Spain Extends Moves III Plan to Boost Electric Vehicle Sales

The Spanish government on Tuesday approved an extension of its Moves III Plan to encourage the purchase of electric vehicles (EVs). The scheme, retroactively effective from the start of 2025, will remain in place until the end of the year. It offers subsidies of up to 7,000 euros (7,560 U.S. dollars) for individuals who buy an electric car and scrap their old vehicle, while aid for commercial vehicles increases to 9,000 euros.
The plan also maintains a 15 percent income tax deduction—up to a maximum of 3,000 euros—for the purchase of EVs. Additionally, it includes support for expanding Spain’s national network of EV charging stations. Announcing the measure after the cabinet’s weekly meeting, Minister for Ecological Transition Sara Aagesen said, “This measure will help sustain demand for electric vehicles and shield our sector from external turbulence.”
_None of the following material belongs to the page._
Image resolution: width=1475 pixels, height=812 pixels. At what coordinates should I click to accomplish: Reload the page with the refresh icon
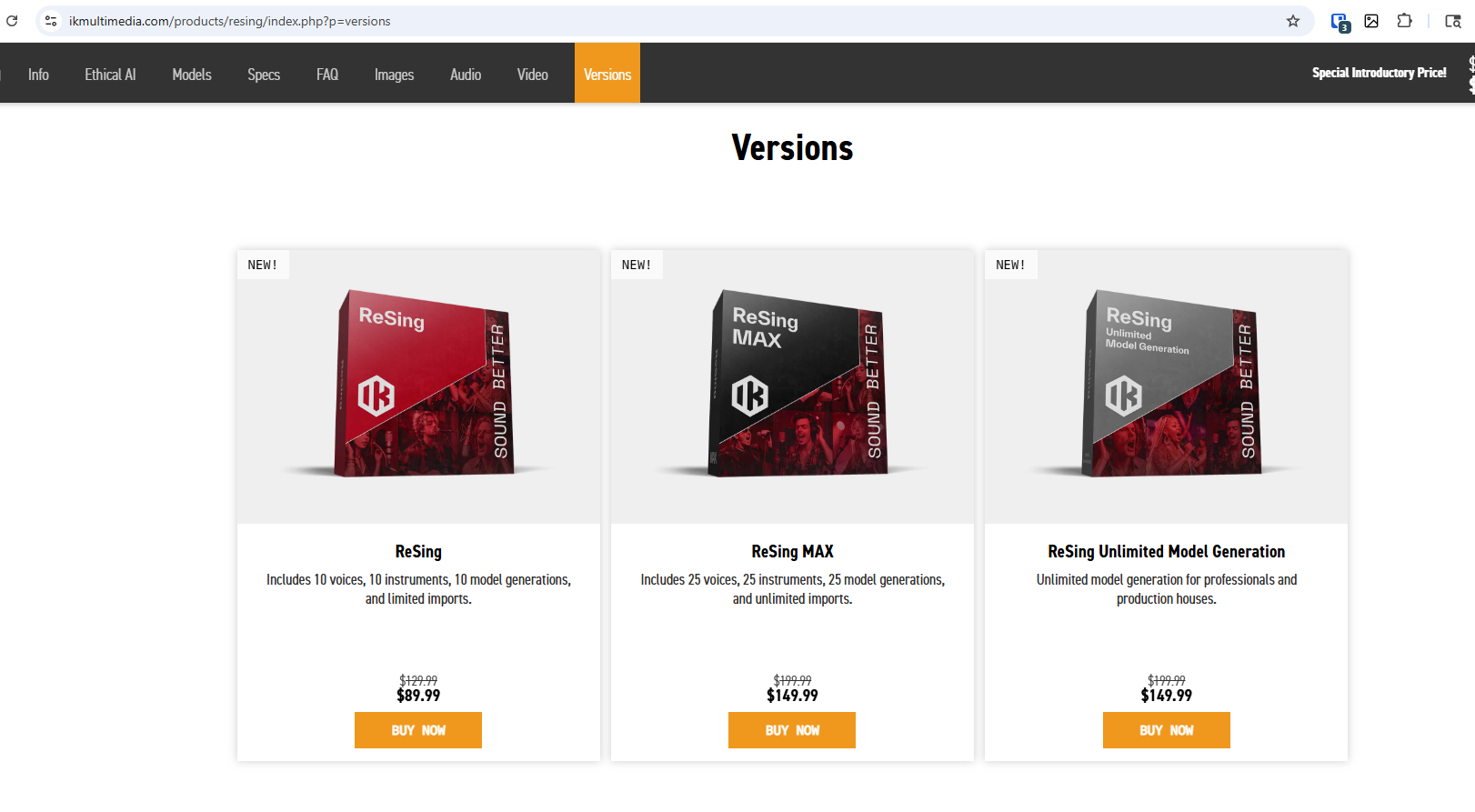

Aagesen emphasized that the Moves III Plan aims to provide certainty for consumers investing in EVs while also supporting complementary industries within the electric and electrified automotive sector. “In total, we’ve mobilized nearly 3 billion euros to promote electric mobility and infrastructure,” she added.
According to the European Alternative Fuels Observatory, 133,699 electric vehicles were sold in Spain last year. However, overall registrations of fully electric and plug-in hybrid vehicles dropped by 3.9 percent compared to 2023, accounting for 11.4 percent of total car sales. (1 euro = 1.08 U.S. dollars).